FILM>> Jerry "The Rock, Armageddon, Bad Boys" Bruckheimer
reassembles his wacky-name "Con Air" writing team for Angelina
"Hackers" Jolie / Nic Cage wig-out car-porn GONE IN SIXTY
SECONDS (imdb: los-angeles-storm-drain / brother / organized-
crime / auto-theft-ring / auto-theft / police / remake /
surveillance / twist-in-the-end / waitress / crime-boss /
detective / drag-racing / burglary / car / chase / convicted-
felon / hacker / auto-mechanic / mother-son / drugs /
computer-cracker / heist / lock-pick / machismo) - that's just
the one "car chase", singular, of any significance but, hey,
it's big-screen Bruckheimer!... otherwise it's the voices of
Kenneth Branagh, Kevin Kline, Rosie Perez and Edward "Blade
Runner" James Olmos - together at last! - in Dreamworks'
light-hearted retelling of the systematic exploitation and
smallpox-assisted extermination of the native South American
peoples - with songs by Tim Rice and Elton John! - on THE ROAD
TO EL DORADO (http://www.capalert.com : monster attack;
consistent theme of lust and greed; treating two men as gods;
God's name in vain once without the four letter expletive;
sensuality and scant dress; full rear [cartoon] nudity -
male)...
INTERNECINE NATHANIC INFIGHTING>> the confession of CHARLIE
"TVGoHome" BROOKER (currently tipped as the next "Tapehead"

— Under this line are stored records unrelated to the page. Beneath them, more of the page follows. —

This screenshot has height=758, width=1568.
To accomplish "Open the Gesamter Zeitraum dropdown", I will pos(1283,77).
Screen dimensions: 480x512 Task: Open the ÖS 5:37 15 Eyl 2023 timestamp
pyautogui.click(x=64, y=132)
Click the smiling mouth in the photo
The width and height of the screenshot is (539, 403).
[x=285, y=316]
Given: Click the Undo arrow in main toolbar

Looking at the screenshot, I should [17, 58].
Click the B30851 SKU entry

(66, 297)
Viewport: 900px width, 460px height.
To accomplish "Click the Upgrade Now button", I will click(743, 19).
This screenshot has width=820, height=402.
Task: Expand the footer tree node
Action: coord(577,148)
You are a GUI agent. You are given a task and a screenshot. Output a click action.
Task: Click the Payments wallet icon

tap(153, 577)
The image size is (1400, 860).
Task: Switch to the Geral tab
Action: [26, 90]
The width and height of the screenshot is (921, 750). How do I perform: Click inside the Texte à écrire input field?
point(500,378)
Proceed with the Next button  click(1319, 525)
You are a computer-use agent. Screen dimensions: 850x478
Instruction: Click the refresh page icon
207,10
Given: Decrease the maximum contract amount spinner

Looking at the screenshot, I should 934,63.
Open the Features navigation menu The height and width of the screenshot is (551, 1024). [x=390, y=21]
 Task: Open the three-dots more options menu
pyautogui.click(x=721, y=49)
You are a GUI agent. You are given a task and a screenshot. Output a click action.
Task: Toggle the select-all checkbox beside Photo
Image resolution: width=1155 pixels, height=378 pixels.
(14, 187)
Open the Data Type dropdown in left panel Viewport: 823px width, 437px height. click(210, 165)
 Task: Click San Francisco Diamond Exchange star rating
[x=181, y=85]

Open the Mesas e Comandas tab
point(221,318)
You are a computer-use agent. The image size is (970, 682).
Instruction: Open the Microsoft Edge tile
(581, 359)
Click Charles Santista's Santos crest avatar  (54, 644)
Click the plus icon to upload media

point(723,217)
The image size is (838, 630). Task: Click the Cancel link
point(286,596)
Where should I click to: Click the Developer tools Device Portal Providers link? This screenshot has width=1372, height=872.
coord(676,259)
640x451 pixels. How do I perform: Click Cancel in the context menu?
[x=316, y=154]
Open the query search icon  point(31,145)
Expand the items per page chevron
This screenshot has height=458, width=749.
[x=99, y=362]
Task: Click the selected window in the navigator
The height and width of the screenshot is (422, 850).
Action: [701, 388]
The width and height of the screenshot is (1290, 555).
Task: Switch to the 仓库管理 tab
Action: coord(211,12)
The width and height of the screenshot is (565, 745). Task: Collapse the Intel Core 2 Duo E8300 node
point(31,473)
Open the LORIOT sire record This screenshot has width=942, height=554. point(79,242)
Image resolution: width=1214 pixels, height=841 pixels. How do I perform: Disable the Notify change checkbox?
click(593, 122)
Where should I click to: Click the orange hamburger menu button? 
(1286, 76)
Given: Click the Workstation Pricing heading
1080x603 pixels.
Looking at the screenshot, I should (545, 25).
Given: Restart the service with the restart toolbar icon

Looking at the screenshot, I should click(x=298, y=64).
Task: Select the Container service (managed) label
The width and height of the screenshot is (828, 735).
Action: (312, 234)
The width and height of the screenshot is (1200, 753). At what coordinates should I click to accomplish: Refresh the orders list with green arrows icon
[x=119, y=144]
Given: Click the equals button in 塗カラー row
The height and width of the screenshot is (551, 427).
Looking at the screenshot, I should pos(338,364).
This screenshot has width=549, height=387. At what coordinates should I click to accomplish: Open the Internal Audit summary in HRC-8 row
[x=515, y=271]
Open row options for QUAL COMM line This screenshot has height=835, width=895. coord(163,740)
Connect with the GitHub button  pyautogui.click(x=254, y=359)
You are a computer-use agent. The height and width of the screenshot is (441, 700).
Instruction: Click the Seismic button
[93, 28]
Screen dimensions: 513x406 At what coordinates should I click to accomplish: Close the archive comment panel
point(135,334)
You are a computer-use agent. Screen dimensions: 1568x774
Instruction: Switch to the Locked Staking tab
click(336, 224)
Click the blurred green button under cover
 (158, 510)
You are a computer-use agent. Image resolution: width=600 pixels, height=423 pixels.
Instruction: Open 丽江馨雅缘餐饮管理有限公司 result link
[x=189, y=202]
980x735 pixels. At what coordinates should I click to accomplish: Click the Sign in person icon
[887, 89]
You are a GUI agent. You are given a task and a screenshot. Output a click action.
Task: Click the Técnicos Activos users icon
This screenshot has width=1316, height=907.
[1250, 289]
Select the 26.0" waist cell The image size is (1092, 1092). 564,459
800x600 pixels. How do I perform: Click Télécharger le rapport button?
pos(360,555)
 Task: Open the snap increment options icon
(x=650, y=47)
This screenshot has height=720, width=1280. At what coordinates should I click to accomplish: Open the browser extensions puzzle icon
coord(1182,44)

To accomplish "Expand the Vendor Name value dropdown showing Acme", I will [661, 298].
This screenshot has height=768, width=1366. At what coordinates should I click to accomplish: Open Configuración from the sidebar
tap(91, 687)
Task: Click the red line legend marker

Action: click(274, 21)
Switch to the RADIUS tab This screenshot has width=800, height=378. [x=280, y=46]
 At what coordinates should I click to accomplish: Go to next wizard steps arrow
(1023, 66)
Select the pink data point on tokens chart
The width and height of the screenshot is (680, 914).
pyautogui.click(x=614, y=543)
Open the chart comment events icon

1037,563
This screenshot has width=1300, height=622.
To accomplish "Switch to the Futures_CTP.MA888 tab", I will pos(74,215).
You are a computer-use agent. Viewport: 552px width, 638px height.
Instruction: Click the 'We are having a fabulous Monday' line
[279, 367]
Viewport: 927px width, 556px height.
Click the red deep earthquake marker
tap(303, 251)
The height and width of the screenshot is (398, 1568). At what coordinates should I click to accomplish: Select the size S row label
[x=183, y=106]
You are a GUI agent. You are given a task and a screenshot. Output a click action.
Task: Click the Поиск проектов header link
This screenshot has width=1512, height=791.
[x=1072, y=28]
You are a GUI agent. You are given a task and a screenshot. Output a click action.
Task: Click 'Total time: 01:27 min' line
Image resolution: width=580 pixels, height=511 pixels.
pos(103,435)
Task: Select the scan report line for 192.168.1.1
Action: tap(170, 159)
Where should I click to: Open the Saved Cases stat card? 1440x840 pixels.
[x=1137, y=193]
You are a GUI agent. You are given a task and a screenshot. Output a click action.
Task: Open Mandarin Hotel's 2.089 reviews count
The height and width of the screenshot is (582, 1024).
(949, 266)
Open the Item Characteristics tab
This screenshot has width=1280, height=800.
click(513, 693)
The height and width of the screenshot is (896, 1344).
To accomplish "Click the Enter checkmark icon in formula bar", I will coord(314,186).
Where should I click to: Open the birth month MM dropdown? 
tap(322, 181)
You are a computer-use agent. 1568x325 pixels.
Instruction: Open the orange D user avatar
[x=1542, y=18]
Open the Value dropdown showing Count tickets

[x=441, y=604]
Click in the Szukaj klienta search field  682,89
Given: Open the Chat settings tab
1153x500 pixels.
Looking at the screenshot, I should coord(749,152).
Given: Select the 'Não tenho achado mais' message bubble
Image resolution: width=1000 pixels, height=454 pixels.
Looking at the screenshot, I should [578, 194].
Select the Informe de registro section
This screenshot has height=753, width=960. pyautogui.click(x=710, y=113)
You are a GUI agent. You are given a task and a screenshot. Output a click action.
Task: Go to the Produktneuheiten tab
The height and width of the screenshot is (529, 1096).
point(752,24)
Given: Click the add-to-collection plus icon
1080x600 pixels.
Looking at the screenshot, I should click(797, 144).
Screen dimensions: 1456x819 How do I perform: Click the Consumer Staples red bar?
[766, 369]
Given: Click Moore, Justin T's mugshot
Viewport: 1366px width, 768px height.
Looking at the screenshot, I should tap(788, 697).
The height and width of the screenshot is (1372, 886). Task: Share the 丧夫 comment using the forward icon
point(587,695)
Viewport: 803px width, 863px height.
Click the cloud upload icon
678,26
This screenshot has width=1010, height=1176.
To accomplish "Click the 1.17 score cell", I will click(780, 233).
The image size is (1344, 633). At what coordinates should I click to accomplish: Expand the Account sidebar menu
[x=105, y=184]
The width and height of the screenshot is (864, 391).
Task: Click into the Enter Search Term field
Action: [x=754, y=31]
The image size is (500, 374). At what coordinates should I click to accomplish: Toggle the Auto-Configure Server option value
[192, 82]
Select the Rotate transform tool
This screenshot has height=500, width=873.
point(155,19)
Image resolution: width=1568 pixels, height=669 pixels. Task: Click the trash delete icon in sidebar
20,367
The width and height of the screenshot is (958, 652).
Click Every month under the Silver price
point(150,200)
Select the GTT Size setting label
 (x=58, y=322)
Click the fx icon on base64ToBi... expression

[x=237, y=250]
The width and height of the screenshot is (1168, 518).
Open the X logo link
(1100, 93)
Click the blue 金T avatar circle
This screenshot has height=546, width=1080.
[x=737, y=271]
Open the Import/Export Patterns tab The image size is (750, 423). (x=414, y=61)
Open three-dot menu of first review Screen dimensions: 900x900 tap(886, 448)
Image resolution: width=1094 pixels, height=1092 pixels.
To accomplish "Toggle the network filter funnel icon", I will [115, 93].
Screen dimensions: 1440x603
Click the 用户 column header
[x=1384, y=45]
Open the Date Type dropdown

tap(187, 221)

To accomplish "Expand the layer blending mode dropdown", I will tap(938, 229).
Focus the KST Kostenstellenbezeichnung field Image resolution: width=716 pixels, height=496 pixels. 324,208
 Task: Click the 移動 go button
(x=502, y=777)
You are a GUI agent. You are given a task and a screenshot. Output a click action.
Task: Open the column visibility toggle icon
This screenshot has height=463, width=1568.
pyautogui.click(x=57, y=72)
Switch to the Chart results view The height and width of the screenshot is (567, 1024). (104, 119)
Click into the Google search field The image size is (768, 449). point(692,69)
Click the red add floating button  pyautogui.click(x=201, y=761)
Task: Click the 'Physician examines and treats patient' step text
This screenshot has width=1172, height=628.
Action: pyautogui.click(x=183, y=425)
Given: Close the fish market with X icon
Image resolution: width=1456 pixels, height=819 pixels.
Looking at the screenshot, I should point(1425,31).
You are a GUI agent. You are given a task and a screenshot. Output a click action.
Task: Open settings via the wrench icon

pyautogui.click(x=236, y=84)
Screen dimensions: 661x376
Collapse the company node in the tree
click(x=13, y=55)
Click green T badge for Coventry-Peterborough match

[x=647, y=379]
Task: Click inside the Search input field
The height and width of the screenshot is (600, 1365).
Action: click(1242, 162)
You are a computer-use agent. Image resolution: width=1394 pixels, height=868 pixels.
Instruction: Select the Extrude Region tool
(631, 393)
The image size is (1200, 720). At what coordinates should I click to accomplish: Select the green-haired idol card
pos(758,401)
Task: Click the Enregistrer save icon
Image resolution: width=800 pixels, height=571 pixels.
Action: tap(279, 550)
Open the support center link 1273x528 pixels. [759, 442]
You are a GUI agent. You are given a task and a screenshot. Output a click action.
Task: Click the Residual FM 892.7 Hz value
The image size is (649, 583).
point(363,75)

in the "Guardian Guide") to being the prototypical "Nathan
Barley" [NTK 2000-07-21] has prompted an unexpected number
of Spartacus-style counter-claims. "I am the real Nathan
Barley" proclaimed JAMIE KING on his http://www.jamie.com/
page, after being nominated in NTK 2000-06-09; within weeks,
he'd got back in touch with us, gobsmacked that this had led
to his receiving "regular abuse mail" from "various parts of
the West London noomedia fraternity looking, maybe, to
transfer a little of their Nathanness on to me". "I can't
believe anyone would happily compare themselves to Nathen
fucking Barley," begins one. "You KNOW you're going to get
hate mail [...] soulless public school mockney talentless
smartarse gadget- obsessed tosser fuckwit [...] piss off
back to obscurity [...]" "This, from someone called
Tristan!", Jamie seethes, before launching his own polite
little tirade against "public school people in West
London"... meanwhile, multiplying the unwitting Nathanity
ironies still further, ex-NTK music columnist JAMES
"Habitus" FLINT reveals privileged details about his new
novel (which due to market pressures will not now be called
"Habitum"). While writing, he came across TVGoHome, and "in
partic., the wonderful Nathan Barlow [sic]", a character
which he would like to licence to appear in his new book, as
"a young web journalist who has telephone sex with one of my
characters before bounding off to eagerly interview
another"... yes, the Nathan-on-Nathan action is definitely
hotting up, and will hopefully now be recognised with a
special "Nathano di tutti Nathani" (lit: the "Nathan's
Nathan") award at next year's Milia show in Cannes - so if
you stumble across the webpage of a Nathan Barley-style
"Cunt" (or if, perhaps you are one!) do get in touch with us
soon, using the subject line "I've stumbled across the
webpage of a Nathan Barley-style 'Cunt' (or, perhaps, I am
one!)"...
>> SMALL PRINT <<
Need to Know is a useful and interesting UK digest of things that
happened last week or might happen next week. You can read it
on Friday afternoon or print it out then take it home if you have
nothing better to do. It is compiled by NTK from stuff they get sent.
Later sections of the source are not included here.